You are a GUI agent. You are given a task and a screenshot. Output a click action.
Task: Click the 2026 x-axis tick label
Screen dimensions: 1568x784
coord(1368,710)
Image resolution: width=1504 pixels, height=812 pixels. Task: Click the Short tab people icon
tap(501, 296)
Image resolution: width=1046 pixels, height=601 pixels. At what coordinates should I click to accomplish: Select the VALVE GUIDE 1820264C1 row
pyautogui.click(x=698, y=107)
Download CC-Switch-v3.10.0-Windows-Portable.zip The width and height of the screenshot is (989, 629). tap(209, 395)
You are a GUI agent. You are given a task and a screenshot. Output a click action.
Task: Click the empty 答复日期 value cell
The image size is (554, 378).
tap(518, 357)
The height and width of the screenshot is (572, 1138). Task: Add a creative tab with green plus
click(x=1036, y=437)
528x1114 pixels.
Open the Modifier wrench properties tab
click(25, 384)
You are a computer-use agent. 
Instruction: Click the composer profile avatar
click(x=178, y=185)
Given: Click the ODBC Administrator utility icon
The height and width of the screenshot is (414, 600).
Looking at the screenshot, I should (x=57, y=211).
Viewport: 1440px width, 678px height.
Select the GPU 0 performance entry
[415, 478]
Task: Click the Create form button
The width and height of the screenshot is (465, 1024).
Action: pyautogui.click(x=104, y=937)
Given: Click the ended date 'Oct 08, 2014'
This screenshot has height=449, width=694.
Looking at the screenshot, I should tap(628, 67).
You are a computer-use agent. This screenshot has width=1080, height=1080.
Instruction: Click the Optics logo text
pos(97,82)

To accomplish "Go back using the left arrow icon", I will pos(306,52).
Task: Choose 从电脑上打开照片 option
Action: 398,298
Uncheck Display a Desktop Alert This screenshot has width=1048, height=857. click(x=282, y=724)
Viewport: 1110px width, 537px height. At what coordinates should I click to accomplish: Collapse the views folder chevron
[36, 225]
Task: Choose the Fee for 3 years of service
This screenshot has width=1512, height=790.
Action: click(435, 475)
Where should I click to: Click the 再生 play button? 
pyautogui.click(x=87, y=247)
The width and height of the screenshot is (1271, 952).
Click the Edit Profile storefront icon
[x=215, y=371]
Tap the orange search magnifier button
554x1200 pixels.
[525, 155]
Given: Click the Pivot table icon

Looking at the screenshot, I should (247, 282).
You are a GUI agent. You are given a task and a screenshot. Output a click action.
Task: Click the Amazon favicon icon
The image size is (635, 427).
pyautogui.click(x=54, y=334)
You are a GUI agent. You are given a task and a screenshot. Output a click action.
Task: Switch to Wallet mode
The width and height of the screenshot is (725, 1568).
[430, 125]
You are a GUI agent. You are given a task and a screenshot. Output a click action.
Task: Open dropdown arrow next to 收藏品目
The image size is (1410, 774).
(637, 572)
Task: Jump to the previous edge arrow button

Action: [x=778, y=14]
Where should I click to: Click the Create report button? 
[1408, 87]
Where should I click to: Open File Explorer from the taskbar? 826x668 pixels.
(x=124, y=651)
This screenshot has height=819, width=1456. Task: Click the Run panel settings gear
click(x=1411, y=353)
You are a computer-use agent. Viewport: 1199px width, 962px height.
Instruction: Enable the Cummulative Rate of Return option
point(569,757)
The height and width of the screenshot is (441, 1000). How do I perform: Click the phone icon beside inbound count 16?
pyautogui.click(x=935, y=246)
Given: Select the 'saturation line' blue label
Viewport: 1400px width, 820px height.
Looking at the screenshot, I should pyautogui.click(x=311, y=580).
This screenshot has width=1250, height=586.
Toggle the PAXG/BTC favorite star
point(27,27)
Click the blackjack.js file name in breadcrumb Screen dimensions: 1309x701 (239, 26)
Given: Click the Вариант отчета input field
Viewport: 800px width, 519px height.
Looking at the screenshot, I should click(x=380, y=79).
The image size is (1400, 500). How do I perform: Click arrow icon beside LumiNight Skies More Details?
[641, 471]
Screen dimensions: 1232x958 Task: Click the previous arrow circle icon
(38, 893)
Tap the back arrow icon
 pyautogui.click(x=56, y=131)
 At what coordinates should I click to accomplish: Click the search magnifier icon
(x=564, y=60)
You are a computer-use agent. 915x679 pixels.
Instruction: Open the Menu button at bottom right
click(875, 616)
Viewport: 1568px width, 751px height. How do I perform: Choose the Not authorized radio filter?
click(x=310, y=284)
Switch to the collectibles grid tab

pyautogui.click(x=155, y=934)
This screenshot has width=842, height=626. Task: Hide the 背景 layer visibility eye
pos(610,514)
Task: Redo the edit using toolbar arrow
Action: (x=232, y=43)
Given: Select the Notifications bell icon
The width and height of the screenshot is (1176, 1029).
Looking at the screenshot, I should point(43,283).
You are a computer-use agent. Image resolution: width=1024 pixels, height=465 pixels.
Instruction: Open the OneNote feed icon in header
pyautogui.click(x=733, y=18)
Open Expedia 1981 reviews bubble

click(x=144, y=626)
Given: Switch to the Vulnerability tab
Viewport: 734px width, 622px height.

**Stated problem**
Report each line of the data above that contains the word "computer".

**Reply to the exercise**
You are a computer-use agent. 
You are a computer-use agent. This screenshot has width=1080, height=1080.
You are a computer-use agent. Viewport: 1199px width, 962px height.
You are a computer-use agent. 915x679 pixels.
You are a computer-use agent. Image resolution: width=1024 pixels, height=465 pixels.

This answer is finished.